In the listing below, lines with the string "green" are to be counted; the number is the entire reply.

#### Information supplied ####

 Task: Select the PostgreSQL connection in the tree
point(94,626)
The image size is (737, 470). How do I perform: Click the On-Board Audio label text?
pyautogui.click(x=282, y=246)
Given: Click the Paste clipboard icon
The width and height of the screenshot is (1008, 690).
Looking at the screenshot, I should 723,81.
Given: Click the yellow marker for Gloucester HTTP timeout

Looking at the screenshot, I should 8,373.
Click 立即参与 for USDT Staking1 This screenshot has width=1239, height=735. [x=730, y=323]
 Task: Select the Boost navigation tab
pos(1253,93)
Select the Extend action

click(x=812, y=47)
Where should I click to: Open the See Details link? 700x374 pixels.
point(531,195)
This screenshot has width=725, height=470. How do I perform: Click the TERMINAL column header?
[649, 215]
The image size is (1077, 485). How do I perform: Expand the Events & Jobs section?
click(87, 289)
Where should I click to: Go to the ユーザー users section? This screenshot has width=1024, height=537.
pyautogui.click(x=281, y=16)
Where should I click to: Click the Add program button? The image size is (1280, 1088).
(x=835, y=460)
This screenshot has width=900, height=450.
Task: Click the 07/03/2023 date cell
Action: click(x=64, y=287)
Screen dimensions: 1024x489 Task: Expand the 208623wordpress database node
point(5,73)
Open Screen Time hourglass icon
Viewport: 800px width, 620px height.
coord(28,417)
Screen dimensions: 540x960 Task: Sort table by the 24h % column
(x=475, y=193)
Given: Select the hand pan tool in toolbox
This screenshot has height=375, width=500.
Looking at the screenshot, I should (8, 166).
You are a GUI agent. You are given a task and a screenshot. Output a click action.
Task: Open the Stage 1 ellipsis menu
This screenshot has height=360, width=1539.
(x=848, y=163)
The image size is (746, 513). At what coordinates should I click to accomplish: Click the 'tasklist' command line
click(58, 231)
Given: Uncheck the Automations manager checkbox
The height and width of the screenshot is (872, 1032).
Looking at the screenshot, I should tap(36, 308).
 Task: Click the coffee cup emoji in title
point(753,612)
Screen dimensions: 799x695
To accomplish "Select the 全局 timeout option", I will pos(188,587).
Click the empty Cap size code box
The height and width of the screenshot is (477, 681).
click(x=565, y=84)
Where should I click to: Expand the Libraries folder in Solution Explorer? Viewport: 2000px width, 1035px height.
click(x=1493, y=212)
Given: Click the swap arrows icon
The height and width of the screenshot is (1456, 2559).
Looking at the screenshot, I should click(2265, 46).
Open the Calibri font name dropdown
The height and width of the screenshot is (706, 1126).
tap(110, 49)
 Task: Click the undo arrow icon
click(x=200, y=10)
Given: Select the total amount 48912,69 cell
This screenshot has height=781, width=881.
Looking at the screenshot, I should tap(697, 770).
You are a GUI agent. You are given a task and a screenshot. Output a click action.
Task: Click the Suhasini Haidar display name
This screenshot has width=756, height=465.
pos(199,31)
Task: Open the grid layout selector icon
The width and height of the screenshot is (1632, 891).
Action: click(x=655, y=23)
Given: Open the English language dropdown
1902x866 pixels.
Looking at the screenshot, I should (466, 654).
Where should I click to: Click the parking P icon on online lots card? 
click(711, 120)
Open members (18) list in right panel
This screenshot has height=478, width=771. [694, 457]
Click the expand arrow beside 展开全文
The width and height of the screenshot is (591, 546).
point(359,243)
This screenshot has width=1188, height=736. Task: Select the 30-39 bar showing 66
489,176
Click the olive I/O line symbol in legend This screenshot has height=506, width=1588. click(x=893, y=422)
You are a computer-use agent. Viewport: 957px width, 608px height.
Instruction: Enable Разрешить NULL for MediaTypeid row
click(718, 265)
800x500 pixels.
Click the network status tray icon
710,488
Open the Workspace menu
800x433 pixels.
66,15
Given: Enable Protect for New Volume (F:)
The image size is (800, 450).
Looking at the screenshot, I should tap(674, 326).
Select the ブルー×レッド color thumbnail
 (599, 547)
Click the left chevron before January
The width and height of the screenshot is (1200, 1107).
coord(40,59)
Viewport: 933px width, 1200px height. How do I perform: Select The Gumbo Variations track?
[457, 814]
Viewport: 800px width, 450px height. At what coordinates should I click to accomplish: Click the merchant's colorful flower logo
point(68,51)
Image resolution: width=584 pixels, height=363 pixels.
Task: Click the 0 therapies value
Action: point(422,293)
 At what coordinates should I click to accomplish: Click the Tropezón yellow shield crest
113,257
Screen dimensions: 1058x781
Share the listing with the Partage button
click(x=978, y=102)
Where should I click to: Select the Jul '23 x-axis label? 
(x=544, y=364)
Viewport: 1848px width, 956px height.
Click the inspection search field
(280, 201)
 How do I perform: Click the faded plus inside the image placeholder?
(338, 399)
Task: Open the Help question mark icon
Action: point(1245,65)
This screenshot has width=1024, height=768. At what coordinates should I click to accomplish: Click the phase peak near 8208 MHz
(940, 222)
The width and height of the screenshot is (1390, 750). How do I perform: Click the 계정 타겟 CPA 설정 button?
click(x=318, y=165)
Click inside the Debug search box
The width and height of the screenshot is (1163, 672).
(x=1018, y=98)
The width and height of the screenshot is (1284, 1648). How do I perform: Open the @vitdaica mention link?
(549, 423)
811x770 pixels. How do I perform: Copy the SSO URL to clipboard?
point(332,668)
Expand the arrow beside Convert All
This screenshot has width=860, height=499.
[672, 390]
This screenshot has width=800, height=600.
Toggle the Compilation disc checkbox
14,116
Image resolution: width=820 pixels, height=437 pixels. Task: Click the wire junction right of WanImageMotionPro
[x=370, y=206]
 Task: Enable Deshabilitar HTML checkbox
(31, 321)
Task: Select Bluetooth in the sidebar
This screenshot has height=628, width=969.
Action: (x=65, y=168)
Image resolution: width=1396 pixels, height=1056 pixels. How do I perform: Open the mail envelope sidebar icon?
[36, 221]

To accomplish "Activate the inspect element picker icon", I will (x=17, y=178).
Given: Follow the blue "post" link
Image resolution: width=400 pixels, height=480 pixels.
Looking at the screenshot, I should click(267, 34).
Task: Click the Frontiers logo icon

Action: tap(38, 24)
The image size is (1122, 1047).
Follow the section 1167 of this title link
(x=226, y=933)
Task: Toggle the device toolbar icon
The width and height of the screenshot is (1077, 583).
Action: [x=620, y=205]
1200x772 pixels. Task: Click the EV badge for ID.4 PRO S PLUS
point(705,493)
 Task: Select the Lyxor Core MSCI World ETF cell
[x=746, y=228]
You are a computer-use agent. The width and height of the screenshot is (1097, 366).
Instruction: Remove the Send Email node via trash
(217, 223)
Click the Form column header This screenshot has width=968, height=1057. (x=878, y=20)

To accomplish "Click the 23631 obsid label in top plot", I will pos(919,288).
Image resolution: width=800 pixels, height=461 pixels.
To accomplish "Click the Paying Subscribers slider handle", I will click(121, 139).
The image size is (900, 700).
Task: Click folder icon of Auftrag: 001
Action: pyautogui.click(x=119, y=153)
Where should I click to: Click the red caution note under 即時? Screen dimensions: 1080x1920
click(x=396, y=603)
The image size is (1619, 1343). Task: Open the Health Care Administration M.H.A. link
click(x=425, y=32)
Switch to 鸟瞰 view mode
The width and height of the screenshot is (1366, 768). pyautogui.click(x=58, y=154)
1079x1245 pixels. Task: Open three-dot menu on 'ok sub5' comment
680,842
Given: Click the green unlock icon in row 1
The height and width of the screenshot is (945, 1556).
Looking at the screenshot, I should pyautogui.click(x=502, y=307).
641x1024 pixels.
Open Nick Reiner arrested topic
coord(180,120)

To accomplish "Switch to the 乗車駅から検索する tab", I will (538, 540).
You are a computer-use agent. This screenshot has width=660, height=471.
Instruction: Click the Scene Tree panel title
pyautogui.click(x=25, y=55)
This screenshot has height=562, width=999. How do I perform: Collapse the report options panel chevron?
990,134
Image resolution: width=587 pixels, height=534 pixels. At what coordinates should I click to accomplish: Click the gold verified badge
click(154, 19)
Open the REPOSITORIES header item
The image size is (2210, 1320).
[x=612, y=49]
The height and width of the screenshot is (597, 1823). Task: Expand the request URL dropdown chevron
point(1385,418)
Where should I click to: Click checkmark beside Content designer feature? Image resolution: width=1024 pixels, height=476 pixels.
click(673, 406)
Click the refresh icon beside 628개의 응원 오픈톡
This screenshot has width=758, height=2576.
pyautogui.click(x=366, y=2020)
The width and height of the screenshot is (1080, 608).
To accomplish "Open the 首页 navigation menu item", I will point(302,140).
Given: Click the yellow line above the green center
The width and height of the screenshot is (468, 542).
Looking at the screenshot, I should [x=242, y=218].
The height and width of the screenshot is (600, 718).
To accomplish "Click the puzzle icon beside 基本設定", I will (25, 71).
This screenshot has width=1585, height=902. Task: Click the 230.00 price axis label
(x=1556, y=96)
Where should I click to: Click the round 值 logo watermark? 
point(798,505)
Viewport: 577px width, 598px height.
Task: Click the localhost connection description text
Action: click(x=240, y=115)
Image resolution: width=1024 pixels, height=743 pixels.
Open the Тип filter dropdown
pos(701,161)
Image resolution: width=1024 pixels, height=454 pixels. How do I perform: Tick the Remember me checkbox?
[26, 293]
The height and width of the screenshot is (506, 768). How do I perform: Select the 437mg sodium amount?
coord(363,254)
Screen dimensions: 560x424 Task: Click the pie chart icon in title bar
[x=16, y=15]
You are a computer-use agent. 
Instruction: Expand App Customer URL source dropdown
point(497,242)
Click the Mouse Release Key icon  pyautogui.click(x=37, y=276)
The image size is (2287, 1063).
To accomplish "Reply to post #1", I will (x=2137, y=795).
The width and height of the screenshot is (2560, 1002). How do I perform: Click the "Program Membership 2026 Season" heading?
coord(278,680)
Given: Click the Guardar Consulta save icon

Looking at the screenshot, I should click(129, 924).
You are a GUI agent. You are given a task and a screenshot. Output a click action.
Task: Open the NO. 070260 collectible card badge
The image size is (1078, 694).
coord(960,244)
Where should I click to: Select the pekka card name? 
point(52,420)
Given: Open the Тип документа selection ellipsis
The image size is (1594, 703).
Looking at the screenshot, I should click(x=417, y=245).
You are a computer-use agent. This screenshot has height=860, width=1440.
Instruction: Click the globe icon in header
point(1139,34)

####

- **Solution to the exercise**: 2